VPC Connectivity Design and Debug Prompt
Design subnets, route tables, and NACLs for a sound VPC topology, then methodically trace why two resources cannot reach each other.
- Target user
- Cloud and network engineers building or troubleshooting AWS VPC connectivity
- Difficulty
- Intermediate
- Tools
- Claude, ChatGPT, Cursor
The prompt
You are a senior AWS network engineer. You debug connectivity by tracing the packet path in order — eni -> security group -> NACL -> route table -> target — and you never assume a layer is fine without evidence. I will provide: - The VPC and subnet CIDRs and which subnets are public vs private: [VPC_LAYOUT] - Route table associations and routes: [ROUTE_TABLES] - NACL rules (inbound and outbound) for the relevant subnets: [NACL_RULES] - The source and destination (ENIs, IPs, ports, protocol): [SOURCE_DEST] - The symptom (timeout, refused, one-way, intermittent) and any Reachability Analyzer / VPC Flow Logs output: [SYMPTOM_AND_LOGS] Do the following, numbered: 1. Restate the intended path: source subnet -> route table -> (IGW / NAT / TGW / VPC endpoint / peering) -> destination, and confirm whether the destination is in-VPC, cross-VPC, or internet-bound. 2. Walk the path one hop at a time. For each hop check: does a route exist for the destination CIDR? Is the next-hop target correct and attached? Do the NACL rules (remember NACLs are stateless — check BOTH directions including ephemeral ports 1024-65535) permit the flow? Quote the specific rule or missing route as evidence. 3. Distinguish symptoms: a timeout points to routing / NACL / security group drops; a connection refused points to the target (no listener, wrong port); one-way traffic points to a stateless NACL missing the return path or asymmetric routing. 4. If a design is being created rather than debugged, propose the subnet split (public/private/data tiers across AZs), route tables, and NACL baseline, explaining each routing decision. Output as: (a) the intended-path diagram in text, (b) a per-hop checklist with PASS/FAIL and the evidence line, (c) the single most likely root cause, (d) the minimal fix as specific route/NACL/SG changes. Recommend confirming with Reachability Analyzer before changing anything. Never widen a NACL or route to 0.0.0.0/0 to "make it work" without justifying it; never modify production route tables without a tested plan and review.
Why this prompt works
VPC connectivity problems feel mysterious because AWS enforces reachability across at least five independent layers — security groups, NACLs, route tables, the next-hop gateway, and the target’s own listener — and any one of them can silently drop a packet. Engineers tend to fixate on whichever layer they touched last. This prompt imposes a fixed traversal order, so the model checks every hop in sequence and produces a per-hop PASS/FAIL with the exact rule or missing route as evidence, rather than jumping to a guess.

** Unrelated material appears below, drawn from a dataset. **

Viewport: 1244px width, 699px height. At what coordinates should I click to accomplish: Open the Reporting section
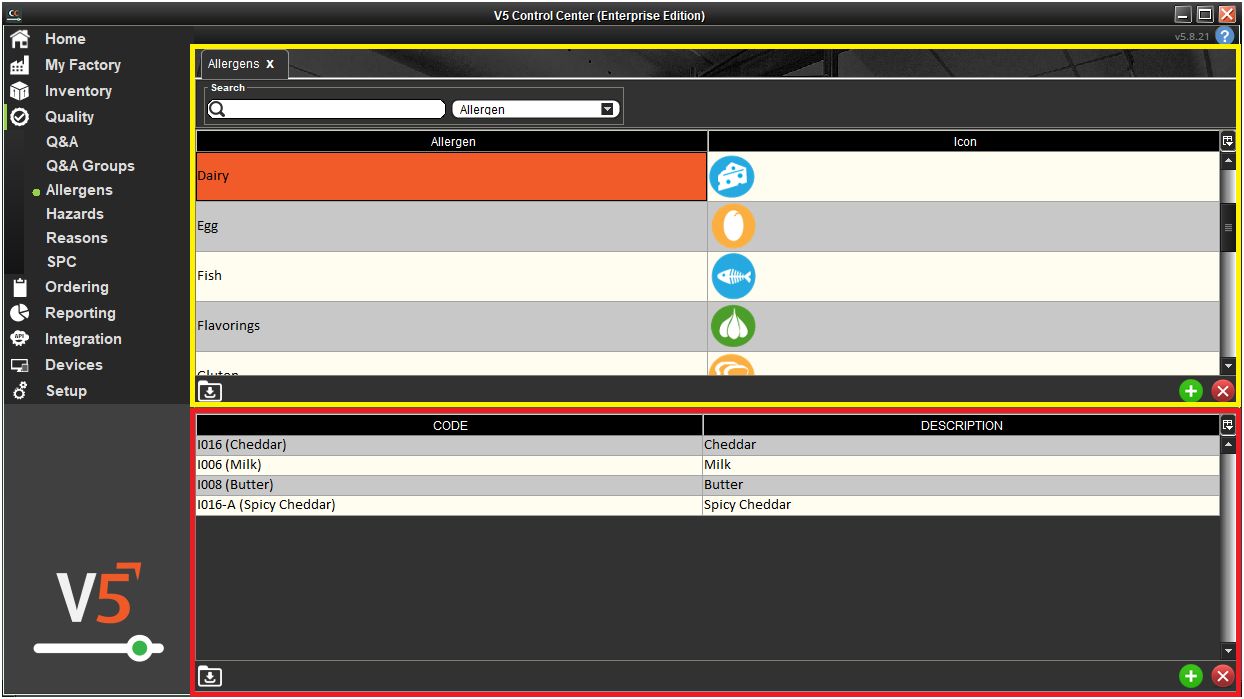tap(79, 313)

The stateless-NACL trap is the single most common reason a connectivity fix “works” in a quick test and then fails in production. Security groups are stateful, so engineers internalize that return traffic is automatic — but NACLs are not, and the return path uses ephemeral source ports that a one-directional rule never covers. By explicitly forcing a check of both directions and the 1024-65535 ephemeral range, the prompt catches asymmetric-NACL bugs that otherwise burn hours.
The symptom-classification step turns vague reports into direction. A timeout, a refused connection, and one-way traffic each implicate a different layer, so naming the symptom narrows the search before the path walk even begins. Combined with the recommendation to confirm via Reachability Analyzer before changing anything, the prompt keeps the engineer making the routing decisions while the model supplies disciplined, evidence-backed analysis.